Oversight on my part, my bad. Currently it requires an SSH key to work. A quick fix if you want to try it out is run "ssh-keygen -t rsa" to generate a key pair and try again. I'll look into allowing keyless access this week. If you follow the twitter account you'll see a tweet when it's fixed.
ssh tunnels are a part of the ssh spec, like most of what you "see" when using ssh it uses an ssh channel. Every time a request comes in from clients I read (technically MSG_PEEK for those that love TCP) into the TCP stream to find the destination and match it up with an opened tunnel. on the free plan and port 80 requests to the paid plan this means reading up to the HTTP Host header, and on TLS this means reading up to the SNI headers. Once I have that match I create an SSH channel and wire up the traffic to flow back and forth.
You can try your own ssh reverse tunnel if you have a server on the internet, all you need to do is install an SSH server on it and then use the same command as you do to connect to localhost.run, but change my hostname for yours. You won't get the Host SNI level routing so this doesn't work as well for more than one user but it is an interesting exercise to see SSH tunnels in action when you control both ends of the connection.

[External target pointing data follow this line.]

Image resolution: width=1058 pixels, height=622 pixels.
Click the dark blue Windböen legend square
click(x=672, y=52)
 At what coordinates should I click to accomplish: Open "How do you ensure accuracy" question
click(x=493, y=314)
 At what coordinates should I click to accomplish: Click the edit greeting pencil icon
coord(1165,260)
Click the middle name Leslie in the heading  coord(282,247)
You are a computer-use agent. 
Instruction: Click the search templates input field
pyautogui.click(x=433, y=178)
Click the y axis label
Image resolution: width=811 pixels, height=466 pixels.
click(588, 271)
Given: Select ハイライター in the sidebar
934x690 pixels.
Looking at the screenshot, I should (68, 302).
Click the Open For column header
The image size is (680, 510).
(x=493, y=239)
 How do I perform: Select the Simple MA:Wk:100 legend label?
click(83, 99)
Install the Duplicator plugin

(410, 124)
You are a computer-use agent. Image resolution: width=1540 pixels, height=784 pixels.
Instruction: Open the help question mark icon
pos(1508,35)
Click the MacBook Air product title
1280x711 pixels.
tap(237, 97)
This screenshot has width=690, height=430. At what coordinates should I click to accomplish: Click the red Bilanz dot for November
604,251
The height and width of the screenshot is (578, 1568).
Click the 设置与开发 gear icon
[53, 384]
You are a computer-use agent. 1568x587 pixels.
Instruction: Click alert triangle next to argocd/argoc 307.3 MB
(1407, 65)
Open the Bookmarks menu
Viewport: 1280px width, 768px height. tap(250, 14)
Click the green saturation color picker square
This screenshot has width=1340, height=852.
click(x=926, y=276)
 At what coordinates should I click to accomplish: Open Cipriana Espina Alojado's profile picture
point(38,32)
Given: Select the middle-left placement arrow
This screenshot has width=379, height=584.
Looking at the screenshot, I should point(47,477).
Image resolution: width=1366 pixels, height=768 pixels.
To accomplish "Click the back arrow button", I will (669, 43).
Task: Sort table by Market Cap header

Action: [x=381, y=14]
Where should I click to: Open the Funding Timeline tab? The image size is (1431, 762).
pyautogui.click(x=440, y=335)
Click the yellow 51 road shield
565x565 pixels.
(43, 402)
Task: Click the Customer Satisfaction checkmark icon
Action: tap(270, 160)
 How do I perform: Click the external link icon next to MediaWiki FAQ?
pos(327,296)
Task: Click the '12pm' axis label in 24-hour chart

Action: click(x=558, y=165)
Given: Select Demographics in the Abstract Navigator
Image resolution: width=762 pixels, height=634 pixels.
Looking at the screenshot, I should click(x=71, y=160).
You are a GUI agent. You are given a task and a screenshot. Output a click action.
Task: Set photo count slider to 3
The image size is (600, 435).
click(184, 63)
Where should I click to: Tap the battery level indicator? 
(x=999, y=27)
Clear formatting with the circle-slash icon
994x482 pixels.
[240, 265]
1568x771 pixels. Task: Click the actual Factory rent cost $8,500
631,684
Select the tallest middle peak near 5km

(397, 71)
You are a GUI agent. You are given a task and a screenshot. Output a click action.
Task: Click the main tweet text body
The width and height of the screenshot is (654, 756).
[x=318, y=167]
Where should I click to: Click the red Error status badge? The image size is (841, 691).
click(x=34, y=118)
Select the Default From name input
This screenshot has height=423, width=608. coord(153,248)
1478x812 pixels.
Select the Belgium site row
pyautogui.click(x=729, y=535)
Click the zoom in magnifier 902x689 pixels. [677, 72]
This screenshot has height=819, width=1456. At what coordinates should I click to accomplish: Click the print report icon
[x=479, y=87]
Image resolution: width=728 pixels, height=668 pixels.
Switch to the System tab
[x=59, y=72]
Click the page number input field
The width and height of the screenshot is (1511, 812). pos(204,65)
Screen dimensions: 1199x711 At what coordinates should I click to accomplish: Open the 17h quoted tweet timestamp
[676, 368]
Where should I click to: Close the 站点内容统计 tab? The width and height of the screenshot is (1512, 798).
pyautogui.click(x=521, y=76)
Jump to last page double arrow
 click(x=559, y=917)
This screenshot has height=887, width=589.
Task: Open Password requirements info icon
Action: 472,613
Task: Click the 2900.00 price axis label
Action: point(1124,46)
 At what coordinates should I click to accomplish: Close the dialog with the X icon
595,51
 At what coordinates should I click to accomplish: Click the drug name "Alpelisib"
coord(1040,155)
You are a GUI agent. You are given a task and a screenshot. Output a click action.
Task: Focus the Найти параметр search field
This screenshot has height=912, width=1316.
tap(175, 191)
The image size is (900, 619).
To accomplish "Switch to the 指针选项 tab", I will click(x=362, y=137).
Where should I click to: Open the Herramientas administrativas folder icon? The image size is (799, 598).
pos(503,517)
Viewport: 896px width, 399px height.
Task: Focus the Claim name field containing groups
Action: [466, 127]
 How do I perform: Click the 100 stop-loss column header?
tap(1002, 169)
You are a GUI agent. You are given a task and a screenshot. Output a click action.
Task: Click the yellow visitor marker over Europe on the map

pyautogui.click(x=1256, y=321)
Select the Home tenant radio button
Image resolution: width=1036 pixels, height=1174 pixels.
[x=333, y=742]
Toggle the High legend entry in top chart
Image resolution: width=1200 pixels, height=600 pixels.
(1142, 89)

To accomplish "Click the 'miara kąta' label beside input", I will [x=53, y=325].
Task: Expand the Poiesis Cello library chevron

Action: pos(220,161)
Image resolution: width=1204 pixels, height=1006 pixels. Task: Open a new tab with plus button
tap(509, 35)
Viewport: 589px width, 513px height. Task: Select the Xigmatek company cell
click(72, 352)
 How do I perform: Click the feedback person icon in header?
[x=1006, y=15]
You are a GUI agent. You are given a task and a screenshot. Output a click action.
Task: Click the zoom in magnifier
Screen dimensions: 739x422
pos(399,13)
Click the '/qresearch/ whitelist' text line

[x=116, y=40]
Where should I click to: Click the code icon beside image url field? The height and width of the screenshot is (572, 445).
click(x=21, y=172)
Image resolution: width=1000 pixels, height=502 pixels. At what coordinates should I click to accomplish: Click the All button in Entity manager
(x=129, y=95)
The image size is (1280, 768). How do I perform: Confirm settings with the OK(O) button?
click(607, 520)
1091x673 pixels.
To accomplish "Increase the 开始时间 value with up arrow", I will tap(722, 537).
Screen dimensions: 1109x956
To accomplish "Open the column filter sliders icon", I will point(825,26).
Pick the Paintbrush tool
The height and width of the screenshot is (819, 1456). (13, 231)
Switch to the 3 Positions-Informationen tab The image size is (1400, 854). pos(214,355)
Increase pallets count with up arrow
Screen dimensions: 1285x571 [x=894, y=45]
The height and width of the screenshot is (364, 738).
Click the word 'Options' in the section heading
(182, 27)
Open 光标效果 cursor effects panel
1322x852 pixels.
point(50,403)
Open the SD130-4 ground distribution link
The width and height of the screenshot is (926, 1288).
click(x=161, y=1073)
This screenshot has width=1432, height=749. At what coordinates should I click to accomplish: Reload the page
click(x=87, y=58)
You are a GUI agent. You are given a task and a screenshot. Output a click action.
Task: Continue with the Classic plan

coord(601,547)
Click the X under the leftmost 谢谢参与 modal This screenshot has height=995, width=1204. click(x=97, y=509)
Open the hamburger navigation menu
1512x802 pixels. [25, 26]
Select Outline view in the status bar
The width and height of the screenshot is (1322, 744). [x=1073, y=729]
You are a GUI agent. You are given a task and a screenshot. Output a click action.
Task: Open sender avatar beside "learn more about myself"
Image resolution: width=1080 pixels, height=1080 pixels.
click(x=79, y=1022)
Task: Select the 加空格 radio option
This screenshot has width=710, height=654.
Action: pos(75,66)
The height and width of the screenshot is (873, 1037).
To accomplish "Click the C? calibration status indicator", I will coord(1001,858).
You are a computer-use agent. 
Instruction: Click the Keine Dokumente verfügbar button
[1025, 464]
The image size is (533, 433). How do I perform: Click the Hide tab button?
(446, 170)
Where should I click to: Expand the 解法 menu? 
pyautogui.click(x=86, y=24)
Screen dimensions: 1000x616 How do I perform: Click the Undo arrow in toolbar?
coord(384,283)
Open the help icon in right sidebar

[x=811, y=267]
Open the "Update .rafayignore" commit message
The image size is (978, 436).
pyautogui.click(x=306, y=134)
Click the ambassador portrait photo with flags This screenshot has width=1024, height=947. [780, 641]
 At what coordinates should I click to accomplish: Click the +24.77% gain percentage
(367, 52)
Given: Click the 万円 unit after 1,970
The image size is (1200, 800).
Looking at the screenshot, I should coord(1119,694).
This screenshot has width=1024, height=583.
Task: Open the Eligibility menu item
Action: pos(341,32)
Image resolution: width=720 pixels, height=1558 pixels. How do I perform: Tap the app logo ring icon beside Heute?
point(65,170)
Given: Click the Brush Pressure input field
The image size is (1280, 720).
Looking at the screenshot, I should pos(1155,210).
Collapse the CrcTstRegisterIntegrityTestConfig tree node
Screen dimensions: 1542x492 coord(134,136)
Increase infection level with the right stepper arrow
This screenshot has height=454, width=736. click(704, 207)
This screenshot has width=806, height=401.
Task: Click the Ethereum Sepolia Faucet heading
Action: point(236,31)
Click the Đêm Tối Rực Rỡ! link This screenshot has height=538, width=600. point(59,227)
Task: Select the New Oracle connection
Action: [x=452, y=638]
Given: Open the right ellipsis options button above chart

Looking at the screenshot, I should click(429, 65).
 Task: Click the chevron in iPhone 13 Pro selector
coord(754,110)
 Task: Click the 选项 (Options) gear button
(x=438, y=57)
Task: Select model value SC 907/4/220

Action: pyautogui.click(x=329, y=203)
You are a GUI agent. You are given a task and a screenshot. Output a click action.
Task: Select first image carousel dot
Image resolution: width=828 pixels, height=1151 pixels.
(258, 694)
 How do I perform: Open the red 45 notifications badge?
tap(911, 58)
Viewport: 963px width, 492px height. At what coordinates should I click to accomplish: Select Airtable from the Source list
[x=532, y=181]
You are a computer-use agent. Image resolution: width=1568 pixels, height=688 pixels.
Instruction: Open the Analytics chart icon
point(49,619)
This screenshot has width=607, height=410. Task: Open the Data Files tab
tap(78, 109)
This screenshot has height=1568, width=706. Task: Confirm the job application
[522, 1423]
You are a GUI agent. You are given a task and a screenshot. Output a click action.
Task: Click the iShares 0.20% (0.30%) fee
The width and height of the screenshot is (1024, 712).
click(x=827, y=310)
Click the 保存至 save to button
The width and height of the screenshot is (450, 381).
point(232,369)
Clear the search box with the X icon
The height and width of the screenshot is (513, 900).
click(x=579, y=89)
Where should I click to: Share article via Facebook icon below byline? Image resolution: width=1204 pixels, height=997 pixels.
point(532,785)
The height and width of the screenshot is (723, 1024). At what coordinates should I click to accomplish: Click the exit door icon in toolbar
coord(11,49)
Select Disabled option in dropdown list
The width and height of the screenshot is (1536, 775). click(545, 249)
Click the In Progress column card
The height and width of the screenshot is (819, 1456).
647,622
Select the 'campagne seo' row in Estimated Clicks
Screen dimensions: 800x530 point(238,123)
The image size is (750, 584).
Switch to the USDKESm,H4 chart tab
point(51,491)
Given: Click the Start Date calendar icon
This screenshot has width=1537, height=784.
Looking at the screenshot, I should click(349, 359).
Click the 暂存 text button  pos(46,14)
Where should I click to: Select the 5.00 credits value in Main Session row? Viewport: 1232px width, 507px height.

If you want to dive deeper into the internals of SSH definitely give the RFC a read, https://tools.ietf.org/html/rfc4254#section-7.2 is the beginning of a tunnels journey. I know RFCs can be intimidating if you've not read them much, i felt that myself pre-localhost.run, but they're written concisely and unambiguously, and once you've gotten to grips with the writing style they're by far the best way to understand standards like SSH.